You may want to try the gallery here as the picture is not coming through.


----------



## NathalieB (Apr 23, 2007)

sorry, I have posted the picture in the gallery but I'm not sure you see it now, as I could see the previous picture also.


----------



## Ed (Sep 19, 2004)

If the frog is loosing weight then this would cause the protrusion you are seeing. Frogs loose weight for a number of reasons including disease process, competition and stress. 

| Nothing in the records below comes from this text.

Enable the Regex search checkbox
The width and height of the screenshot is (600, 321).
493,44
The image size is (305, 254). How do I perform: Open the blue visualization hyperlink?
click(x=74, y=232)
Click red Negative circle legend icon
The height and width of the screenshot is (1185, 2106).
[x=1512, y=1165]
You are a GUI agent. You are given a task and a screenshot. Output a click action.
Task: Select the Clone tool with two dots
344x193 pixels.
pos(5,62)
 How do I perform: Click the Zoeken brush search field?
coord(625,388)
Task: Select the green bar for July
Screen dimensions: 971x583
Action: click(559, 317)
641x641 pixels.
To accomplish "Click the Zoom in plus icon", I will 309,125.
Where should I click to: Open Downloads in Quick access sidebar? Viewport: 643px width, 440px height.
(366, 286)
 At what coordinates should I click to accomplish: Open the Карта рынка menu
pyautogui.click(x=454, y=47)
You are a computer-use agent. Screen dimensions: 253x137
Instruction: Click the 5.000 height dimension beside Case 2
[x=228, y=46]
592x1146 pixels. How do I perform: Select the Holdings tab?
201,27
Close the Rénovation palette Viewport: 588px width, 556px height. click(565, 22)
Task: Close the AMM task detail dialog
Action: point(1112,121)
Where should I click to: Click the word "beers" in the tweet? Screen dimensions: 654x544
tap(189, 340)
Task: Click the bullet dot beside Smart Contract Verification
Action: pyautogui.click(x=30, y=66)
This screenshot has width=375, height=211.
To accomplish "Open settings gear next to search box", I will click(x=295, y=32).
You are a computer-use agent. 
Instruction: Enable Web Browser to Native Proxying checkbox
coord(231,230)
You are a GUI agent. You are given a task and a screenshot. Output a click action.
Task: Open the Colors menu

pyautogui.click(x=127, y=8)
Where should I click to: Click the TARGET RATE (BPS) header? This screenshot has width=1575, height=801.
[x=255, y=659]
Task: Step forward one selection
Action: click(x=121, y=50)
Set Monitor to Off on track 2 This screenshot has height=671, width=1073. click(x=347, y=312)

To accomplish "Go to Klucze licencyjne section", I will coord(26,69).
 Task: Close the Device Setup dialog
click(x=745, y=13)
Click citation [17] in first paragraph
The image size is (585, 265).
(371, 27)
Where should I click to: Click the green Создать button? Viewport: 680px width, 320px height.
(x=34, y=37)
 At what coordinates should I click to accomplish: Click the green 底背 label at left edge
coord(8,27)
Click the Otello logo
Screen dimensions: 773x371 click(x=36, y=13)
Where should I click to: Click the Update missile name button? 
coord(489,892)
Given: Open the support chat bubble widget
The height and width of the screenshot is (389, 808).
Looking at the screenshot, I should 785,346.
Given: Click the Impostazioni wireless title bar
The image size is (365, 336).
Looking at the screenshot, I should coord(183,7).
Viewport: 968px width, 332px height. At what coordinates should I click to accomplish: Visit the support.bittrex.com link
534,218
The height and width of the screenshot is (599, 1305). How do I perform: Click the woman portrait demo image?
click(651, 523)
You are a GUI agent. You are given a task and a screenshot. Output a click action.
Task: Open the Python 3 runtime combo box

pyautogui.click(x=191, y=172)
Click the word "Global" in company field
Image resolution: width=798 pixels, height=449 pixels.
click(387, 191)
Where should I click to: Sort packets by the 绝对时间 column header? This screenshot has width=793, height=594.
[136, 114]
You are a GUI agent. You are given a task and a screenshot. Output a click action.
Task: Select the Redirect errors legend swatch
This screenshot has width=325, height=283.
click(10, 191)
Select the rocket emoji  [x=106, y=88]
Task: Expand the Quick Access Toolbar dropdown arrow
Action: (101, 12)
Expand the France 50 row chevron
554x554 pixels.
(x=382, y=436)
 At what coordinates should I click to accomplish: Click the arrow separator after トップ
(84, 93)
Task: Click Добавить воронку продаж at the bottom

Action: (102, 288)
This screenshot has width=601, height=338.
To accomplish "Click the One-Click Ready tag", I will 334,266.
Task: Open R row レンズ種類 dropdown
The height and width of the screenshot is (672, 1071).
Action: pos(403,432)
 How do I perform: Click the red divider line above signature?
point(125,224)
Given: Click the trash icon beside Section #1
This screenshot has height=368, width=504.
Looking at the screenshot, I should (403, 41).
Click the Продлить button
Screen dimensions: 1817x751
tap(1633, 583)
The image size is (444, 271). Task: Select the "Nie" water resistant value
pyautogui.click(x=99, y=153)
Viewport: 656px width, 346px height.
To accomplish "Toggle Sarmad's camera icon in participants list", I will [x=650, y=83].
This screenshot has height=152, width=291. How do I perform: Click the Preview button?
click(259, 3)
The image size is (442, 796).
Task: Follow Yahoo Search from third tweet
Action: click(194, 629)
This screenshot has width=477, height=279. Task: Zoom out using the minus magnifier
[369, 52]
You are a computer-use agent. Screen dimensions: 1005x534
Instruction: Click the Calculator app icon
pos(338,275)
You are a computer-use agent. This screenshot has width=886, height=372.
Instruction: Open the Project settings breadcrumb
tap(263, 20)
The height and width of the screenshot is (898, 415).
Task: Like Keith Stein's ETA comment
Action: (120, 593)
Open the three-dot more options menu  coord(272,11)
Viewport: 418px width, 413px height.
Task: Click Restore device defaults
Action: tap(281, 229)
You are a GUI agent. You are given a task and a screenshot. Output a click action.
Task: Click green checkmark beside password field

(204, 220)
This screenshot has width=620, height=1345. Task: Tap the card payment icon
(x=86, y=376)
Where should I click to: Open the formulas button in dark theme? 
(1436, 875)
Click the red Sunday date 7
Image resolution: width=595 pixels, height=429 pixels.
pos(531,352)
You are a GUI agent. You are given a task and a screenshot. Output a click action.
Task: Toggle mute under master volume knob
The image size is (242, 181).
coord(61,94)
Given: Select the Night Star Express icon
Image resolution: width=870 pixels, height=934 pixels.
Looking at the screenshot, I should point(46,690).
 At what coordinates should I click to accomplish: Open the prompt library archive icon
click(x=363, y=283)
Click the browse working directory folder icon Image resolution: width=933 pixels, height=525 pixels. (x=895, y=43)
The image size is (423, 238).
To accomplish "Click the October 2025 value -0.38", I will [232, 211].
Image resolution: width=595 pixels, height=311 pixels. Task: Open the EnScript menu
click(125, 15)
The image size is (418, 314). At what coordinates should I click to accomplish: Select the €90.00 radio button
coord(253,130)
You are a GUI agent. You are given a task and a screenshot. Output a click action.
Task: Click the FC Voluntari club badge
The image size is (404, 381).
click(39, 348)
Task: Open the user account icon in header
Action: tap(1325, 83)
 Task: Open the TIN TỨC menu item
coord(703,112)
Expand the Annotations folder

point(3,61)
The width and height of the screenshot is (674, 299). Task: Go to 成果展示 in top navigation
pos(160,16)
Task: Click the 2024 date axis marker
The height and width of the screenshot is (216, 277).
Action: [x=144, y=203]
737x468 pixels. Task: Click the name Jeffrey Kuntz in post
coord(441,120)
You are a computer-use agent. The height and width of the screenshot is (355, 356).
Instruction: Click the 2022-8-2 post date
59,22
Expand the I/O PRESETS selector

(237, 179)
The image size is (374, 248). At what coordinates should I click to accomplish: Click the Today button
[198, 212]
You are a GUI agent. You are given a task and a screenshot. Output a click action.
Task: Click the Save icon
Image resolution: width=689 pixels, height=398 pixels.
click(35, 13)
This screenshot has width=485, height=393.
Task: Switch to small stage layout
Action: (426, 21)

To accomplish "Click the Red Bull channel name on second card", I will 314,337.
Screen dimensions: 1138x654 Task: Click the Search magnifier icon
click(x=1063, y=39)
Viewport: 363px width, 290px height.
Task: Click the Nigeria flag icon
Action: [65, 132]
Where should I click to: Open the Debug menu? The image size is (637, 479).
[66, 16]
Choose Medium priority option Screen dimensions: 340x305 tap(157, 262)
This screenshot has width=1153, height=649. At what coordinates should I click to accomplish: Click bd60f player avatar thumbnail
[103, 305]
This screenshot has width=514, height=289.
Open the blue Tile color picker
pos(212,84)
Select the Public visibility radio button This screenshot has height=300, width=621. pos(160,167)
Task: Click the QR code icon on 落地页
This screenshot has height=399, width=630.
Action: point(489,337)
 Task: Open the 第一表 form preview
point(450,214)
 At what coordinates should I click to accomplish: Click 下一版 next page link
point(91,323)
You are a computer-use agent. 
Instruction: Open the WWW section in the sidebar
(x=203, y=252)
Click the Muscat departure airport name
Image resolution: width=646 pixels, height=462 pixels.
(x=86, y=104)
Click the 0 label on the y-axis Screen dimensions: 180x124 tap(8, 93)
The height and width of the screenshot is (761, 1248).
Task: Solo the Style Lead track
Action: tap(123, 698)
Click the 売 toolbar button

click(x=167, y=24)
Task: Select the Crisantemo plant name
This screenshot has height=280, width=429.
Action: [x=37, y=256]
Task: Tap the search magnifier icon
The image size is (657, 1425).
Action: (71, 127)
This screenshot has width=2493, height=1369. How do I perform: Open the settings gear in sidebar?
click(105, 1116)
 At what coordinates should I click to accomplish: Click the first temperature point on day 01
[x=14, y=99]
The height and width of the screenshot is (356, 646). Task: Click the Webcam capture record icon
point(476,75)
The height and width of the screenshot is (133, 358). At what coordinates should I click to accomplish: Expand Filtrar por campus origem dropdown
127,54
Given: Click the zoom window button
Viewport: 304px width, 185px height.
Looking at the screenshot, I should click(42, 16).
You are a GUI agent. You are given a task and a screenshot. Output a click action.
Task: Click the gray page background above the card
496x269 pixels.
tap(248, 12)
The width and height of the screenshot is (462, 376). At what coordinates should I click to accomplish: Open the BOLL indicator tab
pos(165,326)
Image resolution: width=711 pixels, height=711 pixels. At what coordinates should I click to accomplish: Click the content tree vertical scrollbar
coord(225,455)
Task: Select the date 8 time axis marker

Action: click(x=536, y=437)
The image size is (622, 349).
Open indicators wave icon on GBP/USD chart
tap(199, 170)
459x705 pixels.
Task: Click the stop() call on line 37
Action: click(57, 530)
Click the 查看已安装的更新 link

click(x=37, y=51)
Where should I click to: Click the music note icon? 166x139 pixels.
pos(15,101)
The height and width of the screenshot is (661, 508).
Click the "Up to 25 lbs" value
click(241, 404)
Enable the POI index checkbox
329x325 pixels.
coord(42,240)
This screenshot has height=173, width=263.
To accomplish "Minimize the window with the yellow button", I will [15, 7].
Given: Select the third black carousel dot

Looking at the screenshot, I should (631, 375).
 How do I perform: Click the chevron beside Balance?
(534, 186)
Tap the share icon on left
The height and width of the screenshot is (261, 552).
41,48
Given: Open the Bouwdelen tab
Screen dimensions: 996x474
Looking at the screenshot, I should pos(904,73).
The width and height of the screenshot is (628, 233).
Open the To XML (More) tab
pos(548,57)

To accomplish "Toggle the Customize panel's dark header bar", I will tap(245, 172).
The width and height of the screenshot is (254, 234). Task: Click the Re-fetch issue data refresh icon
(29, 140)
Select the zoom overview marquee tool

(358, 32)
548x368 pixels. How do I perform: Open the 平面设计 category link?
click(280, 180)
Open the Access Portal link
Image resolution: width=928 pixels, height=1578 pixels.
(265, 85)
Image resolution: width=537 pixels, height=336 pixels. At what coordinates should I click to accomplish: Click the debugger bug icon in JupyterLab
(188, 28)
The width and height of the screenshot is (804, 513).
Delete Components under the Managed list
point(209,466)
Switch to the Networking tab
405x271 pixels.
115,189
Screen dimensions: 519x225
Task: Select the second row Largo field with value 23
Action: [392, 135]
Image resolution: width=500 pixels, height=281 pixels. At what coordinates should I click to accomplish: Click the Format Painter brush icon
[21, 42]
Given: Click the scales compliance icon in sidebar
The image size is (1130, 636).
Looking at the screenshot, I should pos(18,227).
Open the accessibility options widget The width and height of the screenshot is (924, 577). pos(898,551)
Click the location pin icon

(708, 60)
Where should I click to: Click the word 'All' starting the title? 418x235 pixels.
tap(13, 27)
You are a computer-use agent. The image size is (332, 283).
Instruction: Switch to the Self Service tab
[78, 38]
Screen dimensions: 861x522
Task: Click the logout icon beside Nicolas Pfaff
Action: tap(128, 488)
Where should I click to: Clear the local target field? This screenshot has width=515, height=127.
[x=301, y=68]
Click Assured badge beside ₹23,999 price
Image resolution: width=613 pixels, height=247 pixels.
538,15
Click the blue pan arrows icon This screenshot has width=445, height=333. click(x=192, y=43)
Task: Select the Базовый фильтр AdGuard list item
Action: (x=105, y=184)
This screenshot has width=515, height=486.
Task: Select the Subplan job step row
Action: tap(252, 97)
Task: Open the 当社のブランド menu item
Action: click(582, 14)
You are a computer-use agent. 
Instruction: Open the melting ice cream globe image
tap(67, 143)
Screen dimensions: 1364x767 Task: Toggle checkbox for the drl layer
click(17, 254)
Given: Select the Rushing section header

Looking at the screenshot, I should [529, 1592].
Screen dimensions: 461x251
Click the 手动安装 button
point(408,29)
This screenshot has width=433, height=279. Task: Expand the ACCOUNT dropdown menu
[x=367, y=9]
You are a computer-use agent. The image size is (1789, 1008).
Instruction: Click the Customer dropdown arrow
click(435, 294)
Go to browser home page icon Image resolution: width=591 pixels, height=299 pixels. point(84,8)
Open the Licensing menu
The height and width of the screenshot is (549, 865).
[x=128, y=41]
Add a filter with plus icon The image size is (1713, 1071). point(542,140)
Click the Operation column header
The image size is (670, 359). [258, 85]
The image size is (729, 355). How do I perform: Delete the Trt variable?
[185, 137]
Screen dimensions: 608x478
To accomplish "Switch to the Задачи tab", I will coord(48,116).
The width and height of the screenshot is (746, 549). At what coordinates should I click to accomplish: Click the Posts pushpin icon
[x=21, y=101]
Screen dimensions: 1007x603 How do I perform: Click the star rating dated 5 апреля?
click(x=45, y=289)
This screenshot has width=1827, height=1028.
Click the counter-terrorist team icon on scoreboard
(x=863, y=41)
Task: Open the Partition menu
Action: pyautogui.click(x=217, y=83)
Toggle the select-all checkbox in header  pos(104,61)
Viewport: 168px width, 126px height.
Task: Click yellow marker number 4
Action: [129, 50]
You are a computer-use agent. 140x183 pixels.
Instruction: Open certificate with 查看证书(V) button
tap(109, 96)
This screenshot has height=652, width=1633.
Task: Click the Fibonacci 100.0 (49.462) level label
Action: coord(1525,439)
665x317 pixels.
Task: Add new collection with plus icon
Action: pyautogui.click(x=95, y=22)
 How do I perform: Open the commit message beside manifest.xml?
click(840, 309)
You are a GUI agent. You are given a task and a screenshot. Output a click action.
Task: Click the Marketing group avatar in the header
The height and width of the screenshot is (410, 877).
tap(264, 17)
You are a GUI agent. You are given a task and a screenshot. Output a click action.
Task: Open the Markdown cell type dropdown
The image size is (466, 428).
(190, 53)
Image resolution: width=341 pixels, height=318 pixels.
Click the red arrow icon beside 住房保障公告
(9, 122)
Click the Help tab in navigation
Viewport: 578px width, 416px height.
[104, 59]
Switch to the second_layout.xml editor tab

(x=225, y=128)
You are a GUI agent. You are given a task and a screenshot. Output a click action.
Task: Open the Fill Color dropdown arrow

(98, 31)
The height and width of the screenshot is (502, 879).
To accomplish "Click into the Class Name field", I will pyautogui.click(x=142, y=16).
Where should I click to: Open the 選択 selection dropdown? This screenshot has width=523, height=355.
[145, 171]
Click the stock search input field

I would suggest at a minimum of monitoring the frog in a seperate container as well as a fecal check. 

Ed


----------



## NathalieB (Apr 23, 2007)

the frog is not loosing wait as far as I can tell, but her brothers/sisters are getting fatter faster.
I put her in a seperate container so there is no competition for food and i can check if she moves normally (which she does as far as I can see).

for the moment she is not eating much (looks a little bit pissed about being moved to another tank) but I am going to feed her ff larvae tonight or tomorrow, when she looks more at ease.

I personally don't think it's a problem with parasites or sicknes but a "mechanical" problem. it's really only sticking out on one side.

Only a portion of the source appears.